Without pictures, repeat the lines of the entries from the one containing "Task: Sort by the LAP TIME column header" through the last, both ends included, and nothing else.
===== LISTED RECORDS
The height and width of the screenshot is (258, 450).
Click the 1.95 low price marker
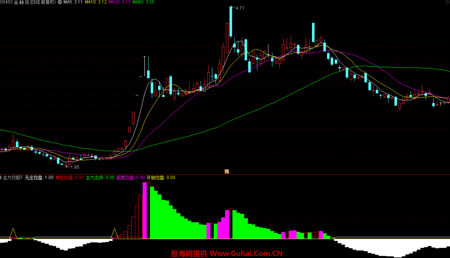[x=74, y=167]
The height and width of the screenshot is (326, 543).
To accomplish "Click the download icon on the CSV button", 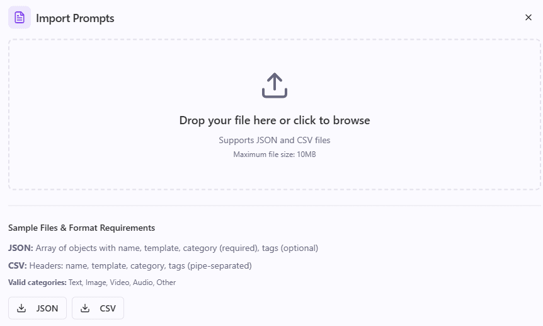I will click(x=85, y=308).
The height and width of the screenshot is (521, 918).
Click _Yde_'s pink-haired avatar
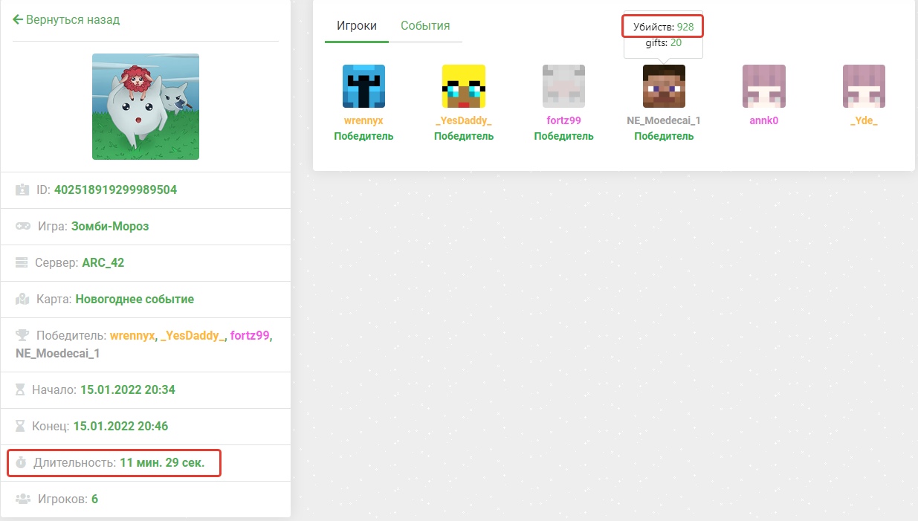point(864,85)
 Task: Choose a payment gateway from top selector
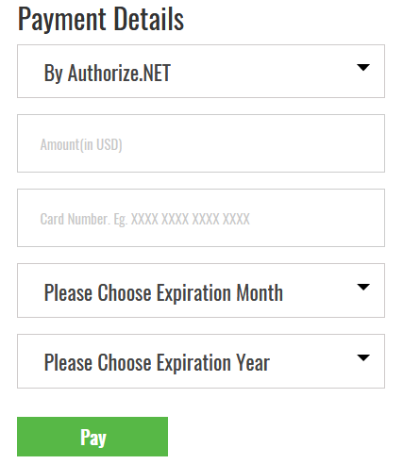tap(201, 71)
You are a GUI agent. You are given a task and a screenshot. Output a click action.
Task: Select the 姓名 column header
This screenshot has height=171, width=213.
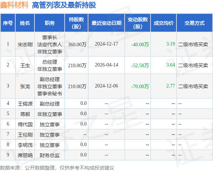coord(25,23)
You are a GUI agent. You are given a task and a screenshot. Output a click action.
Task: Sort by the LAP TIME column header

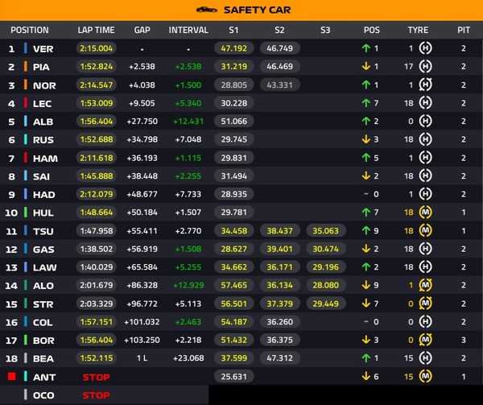[96, 30]
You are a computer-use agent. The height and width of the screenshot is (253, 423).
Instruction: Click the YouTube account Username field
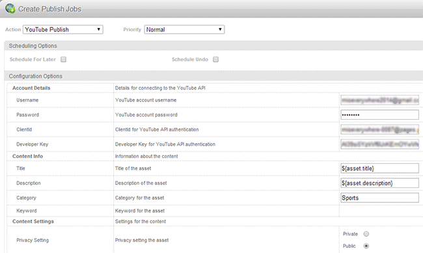click(x=380, y=100)
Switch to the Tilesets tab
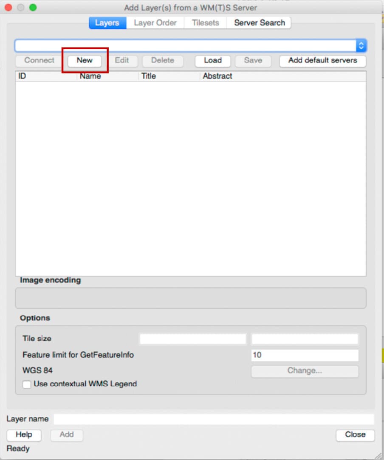Image resolution: width=384 pixels, height=460 pixels. tap(205, 23)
==========
- EXERCISE ANSWER
Task: Sort by the LAP TIME column header

[96, 30]
You are a computer-use agent. The height and width of the screenshot is (253, 423).
Instruction: Click the YouTube account Username field
click(x=380, y=100)
Switch to the Tilesets tab
Image resolution: width=384 pixels, height=460 pixels. tap(205, 23)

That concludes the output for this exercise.